__Stored records__:
——
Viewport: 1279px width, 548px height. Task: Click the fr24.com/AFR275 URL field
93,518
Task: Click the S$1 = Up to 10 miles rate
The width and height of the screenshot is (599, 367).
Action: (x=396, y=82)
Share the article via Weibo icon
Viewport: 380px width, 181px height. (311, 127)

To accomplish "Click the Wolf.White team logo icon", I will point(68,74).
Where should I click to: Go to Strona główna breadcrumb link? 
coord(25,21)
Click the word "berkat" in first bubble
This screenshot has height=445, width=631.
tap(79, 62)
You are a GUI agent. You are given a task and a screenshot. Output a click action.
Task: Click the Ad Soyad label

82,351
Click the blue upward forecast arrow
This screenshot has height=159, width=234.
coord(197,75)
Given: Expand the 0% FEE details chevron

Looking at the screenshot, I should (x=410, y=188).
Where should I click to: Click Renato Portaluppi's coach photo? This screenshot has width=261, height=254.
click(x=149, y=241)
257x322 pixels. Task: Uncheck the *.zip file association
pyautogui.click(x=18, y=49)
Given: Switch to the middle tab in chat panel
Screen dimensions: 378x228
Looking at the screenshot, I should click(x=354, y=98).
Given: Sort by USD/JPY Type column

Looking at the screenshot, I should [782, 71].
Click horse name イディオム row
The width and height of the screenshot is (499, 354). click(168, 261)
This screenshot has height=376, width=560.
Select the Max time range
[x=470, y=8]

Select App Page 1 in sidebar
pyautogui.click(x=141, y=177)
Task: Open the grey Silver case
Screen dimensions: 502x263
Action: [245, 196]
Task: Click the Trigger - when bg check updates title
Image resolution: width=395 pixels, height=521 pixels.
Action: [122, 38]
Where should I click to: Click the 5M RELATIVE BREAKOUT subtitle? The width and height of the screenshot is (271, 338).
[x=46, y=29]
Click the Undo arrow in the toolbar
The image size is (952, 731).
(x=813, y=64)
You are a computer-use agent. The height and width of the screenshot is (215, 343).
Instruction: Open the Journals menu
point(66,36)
——
Determine how many lines in the data include the word "agent". Answer with that number alone.

__Task output__: 2